_Task to carry out_. Go through the entries below and copy every line that holds the word "Drag".

::::::

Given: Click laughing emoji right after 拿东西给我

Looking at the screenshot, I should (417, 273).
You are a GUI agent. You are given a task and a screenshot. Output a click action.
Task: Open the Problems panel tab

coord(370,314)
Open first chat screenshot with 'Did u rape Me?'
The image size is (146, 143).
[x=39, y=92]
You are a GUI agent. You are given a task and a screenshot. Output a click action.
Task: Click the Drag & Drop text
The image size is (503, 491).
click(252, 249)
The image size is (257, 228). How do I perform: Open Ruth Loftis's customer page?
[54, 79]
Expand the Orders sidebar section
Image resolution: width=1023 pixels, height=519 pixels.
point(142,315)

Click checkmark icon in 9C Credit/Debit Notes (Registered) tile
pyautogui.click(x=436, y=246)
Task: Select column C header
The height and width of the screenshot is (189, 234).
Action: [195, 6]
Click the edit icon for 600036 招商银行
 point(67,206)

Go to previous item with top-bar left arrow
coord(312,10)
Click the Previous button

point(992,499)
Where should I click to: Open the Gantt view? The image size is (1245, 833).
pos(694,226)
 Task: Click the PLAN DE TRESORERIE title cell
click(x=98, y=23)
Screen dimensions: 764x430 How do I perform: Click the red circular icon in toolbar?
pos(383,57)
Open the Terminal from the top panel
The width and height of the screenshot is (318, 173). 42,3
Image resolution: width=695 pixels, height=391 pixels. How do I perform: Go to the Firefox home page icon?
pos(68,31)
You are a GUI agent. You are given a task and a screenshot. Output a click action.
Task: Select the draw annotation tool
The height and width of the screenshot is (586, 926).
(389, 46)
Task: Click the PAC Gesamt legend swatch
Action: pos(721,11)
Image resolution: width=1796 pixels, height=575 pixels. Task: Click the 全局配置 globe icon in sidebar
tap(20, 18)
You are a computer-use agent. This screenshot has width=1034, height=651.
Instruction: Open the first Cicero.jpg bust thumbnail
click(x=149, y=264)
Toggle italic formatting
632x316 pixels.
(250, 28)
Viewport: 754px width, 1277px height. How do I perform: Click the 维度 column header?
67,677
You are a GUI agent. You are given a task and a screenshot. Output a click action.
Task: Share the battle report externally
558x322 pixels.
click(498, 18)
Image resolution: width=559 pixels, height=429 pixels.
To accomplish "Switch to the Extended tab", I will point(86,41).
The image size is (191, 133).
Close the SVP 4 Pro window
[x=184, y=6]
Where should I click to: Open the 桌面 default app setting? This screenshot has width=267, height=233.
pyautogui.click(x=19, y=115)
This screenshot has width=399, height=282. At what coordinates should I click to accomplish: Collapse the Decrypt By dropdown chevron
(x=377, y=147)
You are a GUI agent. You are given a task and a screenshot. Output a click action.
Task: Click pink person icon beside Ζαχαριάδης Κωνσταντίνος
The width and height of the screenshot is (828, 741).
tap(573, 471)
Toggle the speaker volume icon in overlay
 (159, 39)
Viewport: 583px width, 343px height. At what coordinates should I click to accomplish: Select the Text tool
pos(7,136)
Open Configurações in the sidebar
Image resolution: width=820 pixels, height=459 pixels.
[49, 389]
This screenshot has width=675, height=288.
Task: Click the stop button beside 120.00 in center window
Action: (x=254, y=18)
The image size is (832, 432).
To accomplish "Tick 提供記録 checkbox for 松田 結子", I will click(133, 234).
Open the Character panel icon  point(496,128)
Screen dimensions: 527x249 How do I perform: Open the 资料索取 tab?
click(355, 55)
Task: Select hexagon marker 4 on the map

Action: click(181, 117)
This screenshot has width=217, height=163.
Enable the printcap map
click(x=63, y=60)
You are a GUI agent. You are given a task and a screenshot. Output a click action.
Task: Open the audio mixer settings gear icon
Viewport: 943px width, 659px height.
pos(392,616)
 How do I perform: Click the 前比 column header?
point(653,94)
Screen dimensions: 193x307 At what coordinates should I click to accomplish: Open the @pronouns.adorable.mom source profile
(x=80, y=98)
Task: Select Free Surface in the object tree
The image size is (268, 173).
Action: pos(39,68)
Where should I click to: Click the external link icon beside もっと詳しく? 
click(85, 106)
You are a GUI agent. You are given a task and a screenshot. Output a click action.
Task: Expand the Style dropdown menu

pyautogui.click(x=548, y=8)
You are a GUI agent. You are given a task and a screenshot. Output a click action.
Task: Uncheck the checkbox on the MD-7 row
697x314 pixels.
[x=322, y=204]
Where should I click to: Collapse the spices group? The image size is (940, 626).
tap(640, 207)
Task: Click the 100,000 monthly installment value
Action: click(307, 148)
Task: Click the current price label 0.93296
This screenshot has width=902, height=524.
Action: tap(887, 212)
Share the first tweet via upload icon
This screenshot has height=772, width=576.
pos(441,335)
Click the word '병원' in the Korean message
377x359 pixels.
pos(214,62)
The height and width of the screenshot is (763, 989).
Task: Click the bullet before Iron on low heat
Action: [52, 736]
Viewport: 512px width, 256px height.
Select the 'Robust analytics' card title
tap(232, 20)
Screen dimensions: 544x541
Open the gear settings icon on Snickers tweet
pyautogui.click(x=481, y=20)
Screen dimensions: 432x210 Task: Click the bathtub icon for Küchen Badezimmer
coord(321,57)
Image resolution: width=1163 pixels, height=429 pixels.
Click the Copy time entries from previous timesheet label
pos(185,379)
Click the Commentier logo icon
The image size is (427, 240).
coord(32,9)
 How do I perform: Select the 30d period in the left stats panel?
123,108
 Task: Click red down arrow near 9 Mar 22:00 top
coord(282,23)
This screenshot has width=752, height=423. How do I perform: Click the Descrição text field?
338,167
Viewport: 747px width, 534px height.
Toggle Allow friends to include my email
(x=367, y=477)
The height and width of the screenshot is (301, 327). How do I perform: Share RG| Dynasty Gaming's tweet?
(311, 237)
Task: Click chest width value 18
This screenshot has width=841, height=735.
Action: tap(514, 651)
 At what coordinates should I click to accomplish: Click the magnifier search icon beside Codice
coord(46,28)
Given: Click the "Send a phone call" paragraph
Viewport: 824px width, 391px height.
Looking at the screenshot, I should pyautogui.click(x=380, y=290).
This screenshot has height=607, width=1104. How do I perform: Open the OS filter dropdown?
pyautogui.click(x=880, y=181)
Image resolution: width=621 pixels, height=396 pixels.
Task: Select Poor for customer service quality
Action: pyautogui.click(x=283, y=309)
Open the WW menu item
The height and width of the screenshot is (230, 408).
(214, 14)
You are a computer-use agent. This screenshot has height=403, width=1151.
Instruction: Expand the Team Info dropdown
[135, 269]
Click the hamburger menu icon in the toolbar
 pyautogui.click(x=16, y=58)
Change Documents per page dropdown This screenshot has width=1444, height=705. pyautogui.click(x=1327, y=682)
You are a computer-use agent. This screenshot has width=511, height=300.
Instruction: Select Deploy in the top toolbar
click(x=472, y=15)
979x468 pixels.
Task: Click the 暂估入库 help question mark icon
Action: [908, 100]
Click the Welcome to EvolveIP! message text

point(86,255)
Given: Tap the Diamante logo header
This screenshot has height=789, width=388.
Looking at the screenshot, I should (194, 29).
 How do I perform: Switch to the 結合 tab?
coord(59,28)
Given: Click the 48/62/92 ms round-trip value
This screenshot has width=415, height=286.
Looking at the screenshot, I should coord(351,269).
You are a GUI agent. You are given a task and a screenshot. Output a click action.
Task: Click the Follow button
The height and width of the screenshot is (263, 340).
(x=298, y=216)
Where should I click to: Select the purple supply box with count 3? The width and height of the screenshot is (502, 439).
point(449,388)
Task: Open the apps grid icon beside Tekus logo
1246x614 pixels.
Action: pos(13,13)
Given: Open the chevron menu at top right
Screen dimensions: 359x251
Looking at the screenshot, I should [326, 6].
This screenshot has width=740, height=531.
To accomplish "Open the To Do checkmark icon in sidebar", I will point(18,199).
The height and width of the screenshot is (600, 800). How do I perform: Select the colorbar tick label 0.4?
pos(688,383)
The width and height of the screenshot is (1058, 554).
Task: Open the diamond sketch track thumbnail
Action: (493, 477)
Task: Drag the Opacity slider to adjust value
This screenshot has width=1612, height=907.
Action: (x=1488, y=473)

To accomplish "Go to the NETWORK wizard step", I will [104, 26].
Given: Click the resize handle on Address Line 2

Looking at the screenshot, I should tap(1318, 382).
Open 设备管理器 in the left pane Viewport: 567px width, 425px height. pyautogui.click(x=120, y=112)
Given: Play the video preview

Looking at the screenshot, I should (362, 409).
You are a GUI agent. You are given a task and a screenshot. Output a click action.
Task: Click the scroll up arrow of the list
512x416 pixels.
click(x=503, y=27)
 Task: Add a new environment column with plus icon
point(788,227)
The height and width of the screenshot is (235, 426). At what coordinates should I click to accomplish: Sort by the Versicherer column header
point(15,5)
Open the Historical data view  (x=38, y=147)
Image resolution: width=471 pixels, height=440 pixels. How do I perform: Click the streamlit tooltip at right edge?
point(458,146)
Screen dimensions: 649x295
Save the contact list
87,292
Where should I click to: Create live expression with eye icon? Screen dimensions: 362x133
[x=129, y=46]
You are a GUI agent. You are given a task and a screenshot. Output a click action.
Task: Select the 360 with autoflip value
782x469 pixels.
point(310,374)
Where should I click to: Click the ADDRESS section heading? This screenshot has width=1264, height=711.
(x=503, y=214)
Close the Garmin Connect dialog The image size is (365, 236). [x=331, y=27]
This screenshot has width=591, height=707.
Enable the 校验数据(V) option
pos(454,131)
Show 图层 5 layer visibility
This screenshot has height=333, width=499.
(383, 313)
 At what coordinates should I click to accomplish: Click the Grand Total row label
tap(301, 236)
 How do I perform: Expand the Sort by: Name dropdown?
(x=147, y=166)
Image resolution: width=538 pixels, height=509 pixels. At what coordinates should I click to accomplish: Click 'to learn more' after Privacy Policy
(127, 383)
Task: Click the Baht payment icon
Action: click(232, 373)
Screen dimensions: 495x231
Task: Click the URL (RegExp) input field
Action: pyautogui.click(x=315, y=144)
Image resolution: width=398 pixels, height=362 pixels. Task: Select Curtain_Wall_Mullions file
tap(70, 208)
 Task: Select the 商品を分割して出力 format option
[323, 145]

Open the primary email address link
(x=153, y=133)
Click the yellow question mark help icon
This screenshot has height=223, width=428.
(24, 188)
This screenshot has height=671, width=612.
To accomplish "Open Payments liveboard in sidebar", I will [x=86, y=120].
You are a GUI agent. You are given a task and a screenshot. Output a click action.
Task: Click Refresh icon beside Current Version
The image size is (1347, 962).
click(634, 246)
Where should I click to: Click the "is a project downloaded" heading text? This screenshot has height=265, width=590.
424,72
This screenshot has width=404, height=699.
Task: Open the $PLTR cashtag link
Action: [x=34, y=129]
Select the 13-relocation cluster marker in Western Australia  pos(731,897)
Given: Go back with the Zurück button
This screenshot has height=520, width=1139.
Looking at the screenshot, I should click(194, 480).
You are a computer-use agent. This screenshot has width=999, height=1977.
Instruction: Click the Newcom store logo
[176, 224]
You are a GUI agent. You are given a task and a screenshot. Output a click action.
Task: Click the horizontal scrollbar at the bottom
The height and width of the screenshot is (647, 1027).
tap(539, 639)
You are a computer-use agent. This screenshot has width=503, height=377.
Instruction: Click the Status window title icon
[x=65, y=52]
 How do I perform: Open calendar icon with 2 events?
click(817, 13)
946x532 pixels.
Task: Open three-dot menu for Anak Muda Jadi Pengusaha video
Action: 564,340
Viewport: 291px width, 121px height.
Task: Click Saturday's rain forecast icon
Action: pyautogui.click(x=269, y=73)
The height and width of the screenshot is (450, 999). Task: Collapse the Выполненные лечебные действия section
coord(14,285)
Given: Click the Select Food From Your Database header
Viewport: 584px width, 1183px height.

::::::

_Task solution_.
Task: Click the Drag & Drop text
Task: Drag the Opacity slider to adjust value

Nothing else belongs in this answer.